A total of 20 diverse stakeholders were surveyed. This was found to be a sufficiently large number to sample based on an analysis similar to a species accumulation curve that demonstrates the diminishing returns from increasing sampling effort [54]. The number of new diseases reported levelled off at around 15 organisations sampled (Fig 3) and so the 20 organisations used for this analysis was sufficient to capture the diseases of public health priority. Of the 176 diseases recommended for mapping [1], 24% were prioritised by at least one public health agency, and 55% were notifiable to at least one of the national disease control agencies.

Of those diseases that represent the greatest cartographic challenge, all were prioritised by at least one public health agency and two thirds were notifiable diseases. Of the 176 diseases, thirty diseases (17%) had an h-index [48] above 100 (with HIV having the highest h-index of 461), while 64% of the diseases had an h-index of 50 or less. Of the occurrence mapping and prevalence mapping diseases, 30% had an h-index above 100 and only 37% had an h-index of 50 or less.

Unlike the DALY burden, which was allocated at the disease level (S1 Text), the stated priority diseases were often grouped to the cluster level by the surveyed stakeholders. For instance, rather than specifying “Plasmodium vivax” or “visceral leishmaniasis” as a focus, “malaria” and “leishmaniasis” would be more commonly stated targets. Each component disease of these clusters would therefore be allocated a point, meaning that the number of component diseases in each cluster strongly inflated the overall interest score allocated at the cluster aggregate. Interest scores were calibrated in the final prioritisation assessment to the number of diseases classified as occurrence or prevalence mapping within each cluster (i.e. those requiring the more advanced geostatistical techniques, see Methods for more details), so as to avoid being unduly skewed by the size of the cluster.

Overall, malaria, HIV and tuberculosis were the leading clusters of interest, with scores of 11.8, 11 and 11, respectively. A further seven clusters received repeated interest, including food-borne/water-borne bacteria (score = 8) and water-borne trematodes (7.7), trypanosomiasis (7.5), filariasis (6.2), picornaviridae (6), avian contact viruses (6), soil-transmitted helminths (5.3) and leishmaniasis (5.2) all scoring highly, indicating their importance to the public health community. These scores are relative and intended to reveal general trends across the clusters rather than quantitatively reflect the weighting that any one institution places on a particular disease.

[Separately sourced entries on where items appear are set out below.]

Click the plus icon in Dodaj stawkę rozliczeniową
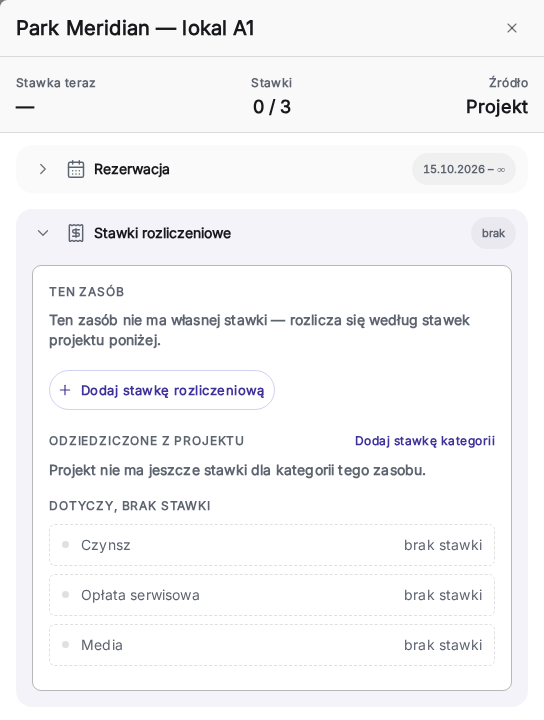The height and width of the screenshot is (720, 544). coord(65,390)
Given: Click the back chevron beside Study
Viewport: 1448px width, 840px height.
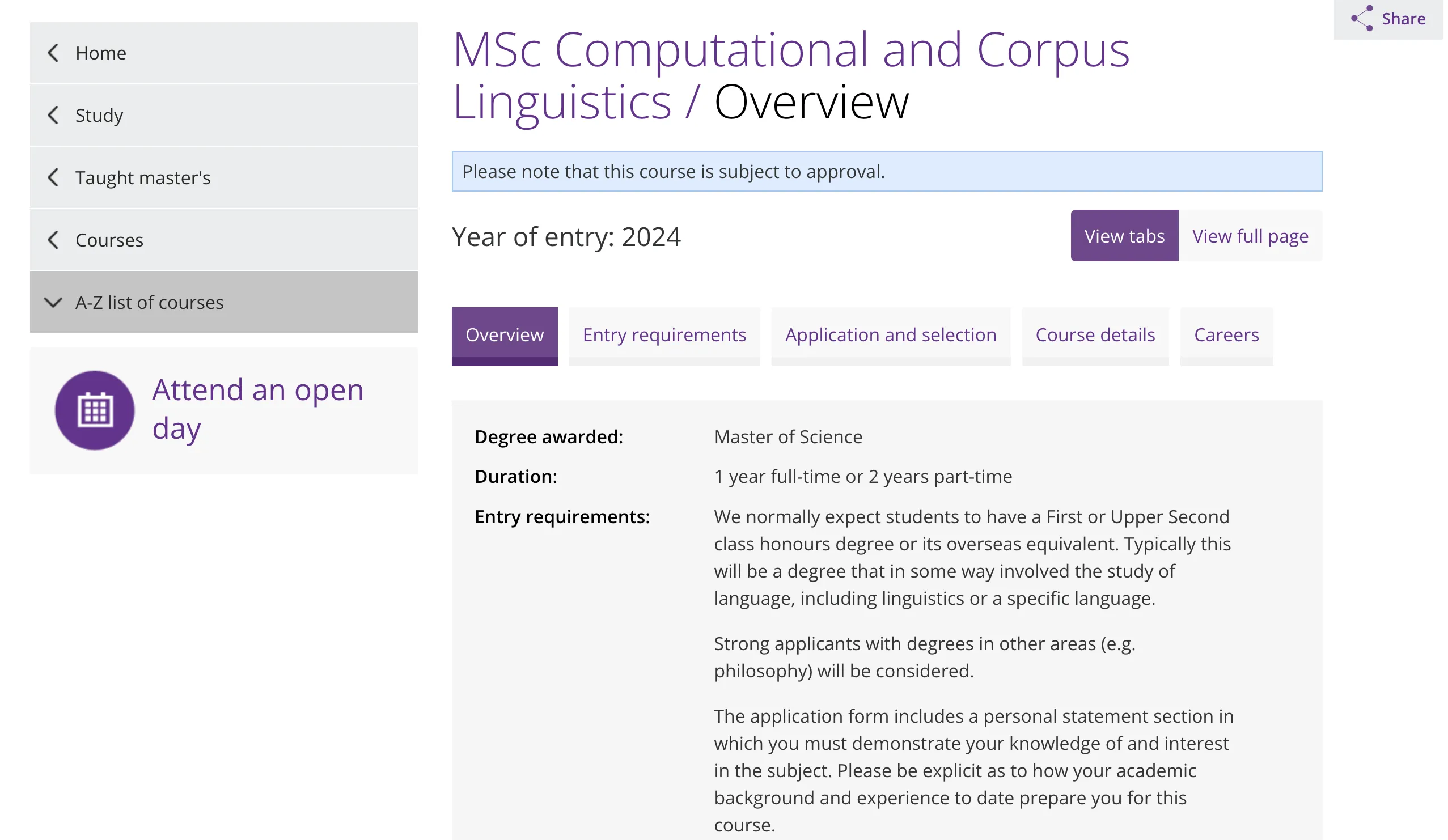Looking at the screenshot, I should [53, 116].
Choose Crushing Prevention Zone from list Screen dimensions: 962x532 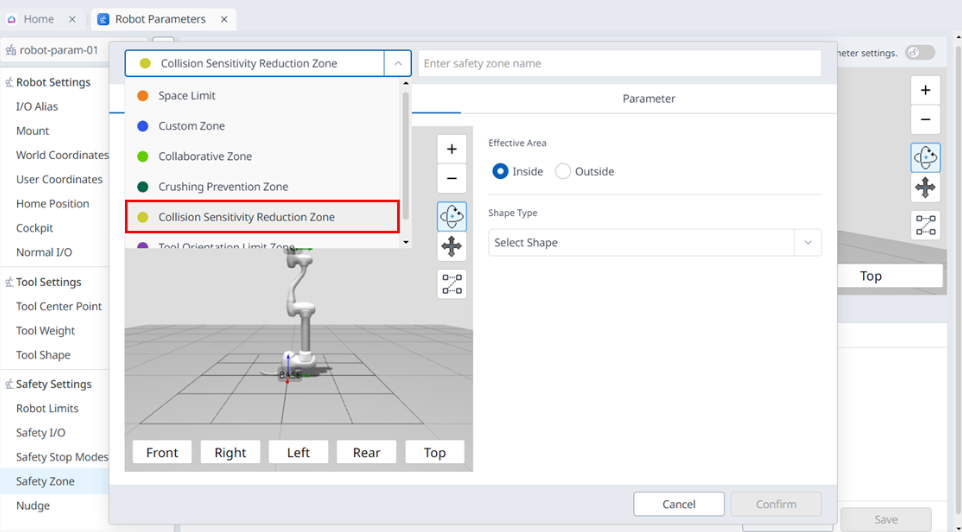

A review of all clinically significant IDs identified 176 with a strong rationale for mapping, of which only 4% have been adequately mapped [1]. The current study was undertaken to define a ruleset for determining which diseases, from a cartographic and public health perspective, should be prioritised when sequentially addressing this shortfall. Diseases were clustered together based upon shared characteristics (such as basic taxonomic division and mode of transmission) in order to consider together those diseases that would synergise operationally in terms of data collection, covariate selection and methodology used. Given the large number of diseases identified, prioritisation is necessary; we addressed this by evaluating both within the context of disease burden as well as considering the diseases’ influence within public health organisations and the wider academic community. It is important to stress that the study was focussed on priorities for mapping, and was not a general prioritisation of IDs; this is particularly important to emphasise given that a number of high-burden diseases, including meningitis, pneumonia and some diarrhoeal diseases, were not included in the list of 176 diseases [1,44,45].

Malaria is the infectious disease for which the most detailed and robust global risk maps exist [13,29]. The work of the Malaria Atlas Project [33,55] along with a proliferation of national and local-scale studies [56] has established a mature and sophisticated methodological approach centred on the use of model-based geostatistics to generate continuous surfaces of risk. This has been possible, in part, due to the long history of population-based malaria infection prevalence surveys where researchers and control programmes have used microscopy or rapid diagnostic tests to establish the proportion of randomly sampled individuals testing positive for malaria parasitaemia [30,57]. Crucial for geospatial mapping, such data are increasingly georeferenced with a latitude and longitude for each observation established via gazetteer methods (recorded location names linked to digital atlases) or directly using Global Positioning System (GPS) technology at the time of survey [58,59].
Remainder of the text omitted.